++++ Page text ++++

Monday, April 29, 2019

Bukit Timah Hill [Singapore 2018]

In this expedition report, we ascend to Singapore’s highest point, no support team, intermediate camps, or supplemental oxygen required. That’s because Singapore’s highest point, Bukit Timah Hill, is 163.63 meters above ground level. That’s one hundred and sixty; not one thousand, six hundred; or sixteen thousand. So it’s about one and a half soccer fields high. The world record for sprinting 200 meters is 19.19 seconds. At least its steepness spares it from being climbed in less time than it takes to air a Super Bowl ad.

We trekked walked to base camp the visitor’s center from Beauty World to begin our journey. The path is paved, but the initial rise is steep enough that I wouldn’t recommend strollers, wheelchairs, or roller skates. There are some unpaved, less straightforward trails around the nature reserve, but we didn’t take any of them this time. After the main trail levels out, it’s a quick and easy walk to the summit flag summit rock at the top of Bukit Timah Hill. Following the mandatory pictures commemorating our conquest, we clipped back into the fixed ropes walked back down the hill.

++++

→ **Exercise directions**:
Copy the passage of the Bukit Timah Hill report between "In this expedition" and "Super Bowl ad.", inclusive. The entries that follow come from a separate source.

++++ Information shown ++++

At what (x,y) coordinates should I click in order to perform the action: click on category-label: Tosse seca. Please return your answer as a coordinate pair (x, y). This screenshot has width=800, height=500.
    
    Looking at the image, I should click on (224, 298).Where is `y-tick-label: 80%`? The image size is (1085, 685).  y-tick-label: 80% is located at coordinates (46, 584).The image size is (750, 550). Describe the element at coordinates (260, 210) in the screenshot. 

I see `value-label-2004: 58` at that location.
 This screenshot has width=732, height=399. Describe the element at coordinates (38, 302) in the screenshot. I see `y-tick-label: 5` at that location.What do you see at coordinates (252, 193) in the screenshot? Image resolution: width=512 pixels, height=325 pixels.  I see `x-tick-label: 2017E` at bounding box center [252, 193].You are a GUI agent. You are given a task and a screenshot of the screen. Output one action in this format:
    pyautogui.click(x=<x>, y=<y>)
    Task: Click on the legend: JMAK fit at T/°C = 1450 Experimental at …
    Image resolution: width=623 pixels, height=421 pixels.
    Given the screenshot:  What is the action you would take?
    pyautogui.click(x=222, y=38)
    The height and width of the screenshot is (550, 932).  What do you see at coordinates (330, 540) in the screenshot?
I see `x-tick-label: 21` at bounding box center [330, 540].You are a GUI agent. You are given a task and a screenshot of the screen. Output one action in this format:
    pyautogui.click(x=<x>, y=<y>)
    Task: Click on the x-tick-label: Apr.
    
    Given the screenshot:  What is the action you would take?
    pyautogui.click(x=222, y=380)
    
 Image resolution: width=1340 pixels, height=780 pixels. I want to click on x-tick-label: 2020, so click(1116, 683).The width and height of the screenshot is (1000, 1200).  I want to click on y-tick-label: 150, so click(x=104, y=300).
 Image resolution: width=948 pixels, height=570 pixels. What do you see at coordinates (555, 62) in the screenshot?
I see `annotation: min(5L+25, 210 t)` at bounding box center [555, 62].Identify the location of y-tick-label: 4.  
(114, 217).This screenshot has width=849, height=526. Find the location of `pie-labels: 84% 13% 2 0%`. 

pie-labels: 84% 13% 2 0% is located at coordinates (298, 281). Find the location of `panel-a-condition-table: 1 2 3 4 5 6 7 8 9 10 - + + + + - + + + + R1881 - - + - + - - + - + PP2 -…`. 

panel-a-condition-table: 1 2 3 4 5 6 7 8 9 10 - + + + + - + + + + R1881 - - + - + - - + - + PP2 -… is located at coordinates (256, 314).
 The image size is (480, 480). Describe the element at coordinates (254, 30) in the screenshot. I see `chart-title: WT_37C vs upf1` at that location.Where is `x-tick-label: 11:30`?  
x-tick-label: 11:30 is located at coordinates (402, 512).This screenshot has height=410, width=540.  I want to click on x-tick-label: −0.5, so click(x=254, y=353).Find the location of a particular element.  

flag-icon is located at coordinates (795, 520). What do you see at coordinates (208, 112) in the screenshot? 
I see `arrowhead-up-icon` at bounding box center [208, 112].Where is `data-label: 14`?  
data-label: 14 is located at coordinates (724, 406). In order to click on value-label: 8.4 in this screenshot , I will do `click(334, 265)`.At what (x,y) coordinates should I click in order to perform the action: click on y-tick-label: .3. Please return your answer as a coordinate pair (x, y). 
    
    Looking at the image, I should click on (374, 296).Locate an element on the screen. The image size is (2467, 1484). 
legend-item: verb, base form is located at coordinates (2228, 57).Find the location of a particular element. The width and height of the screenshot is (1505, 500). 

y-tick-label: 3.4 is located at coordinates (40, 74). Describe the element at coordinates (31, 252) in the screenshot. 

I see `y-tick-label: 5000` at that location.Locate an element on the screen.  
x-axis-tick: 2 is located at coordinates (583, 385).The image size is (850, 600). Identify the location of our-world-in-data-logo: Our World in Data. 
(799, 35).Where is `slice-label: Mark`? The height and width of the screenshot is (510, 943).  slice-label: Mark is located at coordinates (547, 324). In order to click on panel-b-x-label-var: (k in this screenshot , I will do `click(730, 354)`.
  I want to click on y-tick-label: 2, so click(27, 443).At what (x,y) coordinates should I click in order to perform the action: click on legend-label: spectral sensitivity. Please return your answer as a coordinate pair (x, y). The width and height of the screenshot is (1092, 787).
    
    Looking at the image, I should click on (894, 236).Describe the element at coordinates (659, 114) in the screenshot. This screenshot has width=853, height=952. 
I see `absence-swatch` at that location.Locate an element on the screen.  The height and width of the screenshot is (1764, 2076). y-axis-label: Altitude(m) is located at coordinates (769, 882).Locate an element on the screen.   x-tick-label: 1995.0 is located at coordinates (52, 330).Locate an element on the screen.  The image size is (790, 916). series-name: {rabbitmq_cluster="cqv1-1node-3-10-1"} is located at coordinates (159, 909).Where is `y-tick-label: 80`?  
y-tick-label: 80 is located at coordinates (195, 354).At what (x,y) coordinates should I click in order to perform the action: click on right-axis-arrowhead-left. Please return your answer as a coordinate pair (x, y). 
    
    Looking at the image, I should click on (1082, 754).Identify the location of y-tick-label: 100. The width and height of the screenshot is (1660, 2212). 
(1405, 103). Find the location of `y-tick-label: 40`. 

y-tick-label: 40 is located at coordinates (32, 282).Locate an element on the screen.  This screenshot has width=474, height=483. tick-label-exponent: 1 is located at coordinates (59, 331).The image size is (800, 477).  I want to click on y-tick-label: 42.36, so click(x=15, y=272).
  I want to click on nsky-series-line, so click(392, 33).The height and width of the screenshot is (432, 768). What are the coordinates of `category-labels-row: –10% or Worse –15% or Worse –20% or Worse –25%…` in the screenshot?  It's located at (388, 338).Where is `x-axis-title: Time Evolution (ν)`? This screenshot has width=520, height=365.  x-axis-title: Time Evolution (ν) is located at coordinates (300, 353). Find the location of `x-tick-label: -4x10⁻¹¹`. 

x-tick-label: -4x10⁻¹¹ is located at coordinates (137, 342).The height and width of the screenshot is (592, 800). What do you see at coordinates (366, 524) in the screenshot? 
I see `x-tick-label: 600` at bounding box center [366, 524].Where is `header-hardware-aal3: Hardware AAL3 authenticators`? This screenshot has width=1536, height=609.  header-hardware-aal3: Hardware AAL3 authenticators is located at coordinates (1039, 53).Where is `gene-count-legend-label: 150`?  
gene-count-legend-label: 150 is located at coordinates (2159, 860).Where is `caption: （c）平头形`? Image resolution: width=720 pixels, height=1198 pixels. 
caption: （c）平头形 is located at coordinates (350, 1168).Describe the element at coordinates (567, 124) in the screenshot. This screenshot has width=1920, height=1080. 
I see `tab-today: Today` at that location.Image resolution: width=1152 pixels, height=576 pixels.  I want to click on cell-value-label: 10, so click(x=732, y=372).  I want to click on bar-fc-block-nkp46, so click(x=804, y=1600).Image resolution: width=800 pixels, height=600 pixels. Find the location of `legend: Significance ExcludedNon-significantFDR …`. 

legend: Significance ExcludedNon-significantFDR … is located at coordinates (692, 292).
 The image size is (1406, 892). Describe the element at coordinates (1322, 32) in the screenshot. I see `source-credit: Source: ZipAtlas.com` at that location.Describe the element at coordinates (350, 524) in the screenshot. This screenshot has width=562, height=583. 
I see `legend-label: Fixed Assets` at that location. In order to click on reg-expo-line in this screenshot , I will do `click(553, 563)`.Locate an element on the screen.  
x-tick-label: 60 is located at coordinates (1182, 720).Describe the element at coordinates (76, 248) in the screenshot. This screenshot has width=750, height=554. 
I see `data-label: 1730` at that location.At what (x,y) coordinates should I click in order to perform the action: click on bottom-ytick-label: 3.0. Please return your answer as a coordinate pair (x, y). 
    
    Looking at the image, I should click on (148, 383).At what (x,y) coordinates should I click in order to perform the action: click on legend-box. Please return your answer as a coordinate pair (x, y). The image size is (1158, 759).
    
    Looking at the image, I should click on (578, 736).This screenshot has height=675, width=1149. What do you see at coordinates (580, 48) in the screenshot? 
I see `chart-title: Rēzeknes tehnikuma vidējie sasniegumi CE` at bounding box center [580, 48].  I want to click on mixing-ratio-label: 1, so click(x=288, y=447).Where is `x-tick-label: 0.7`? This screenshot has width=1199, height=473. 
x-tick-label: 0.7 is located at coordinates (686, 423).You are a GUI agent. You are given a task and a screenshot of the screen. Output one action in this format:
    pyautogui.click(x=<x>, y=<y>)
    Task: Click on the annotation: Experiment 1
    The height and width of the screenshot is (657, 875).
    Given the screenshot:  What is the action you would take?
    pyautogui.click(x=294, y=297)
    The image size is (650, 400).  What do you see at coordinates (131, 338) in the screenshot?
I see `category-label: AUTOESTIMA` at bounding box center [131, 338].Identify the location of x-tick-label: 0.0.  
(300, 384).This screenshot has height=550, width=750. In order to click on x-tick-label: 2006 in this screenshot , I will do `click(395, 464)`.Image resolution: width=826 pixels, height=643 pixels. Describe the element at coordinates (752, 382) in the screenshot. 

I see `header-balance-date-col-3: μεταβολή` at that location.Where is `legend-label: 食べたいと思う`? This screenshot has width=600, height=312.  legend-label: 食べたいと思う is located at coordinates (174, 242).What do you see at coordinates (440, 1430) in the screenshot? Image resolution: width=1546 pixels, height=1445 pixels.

++++

→ **Task result**:
In this expedition report, we ascend to Singapore’s highest point, no support team, intermediate camps, or supplemental oxygen required. That’s because Singapore’s highest point, Bukit Timah Hill, is 163.63 meters above ground level. That’s one hundred and sixty; not one thousand, six hundred; or sixteen thousand. So it’s about one and a half soccer fields high. The world record for sprinting 200 meters is 19.19 seconds. At least its steepness spares it from being climbed in less time than it takes to air a Super Bowl ad.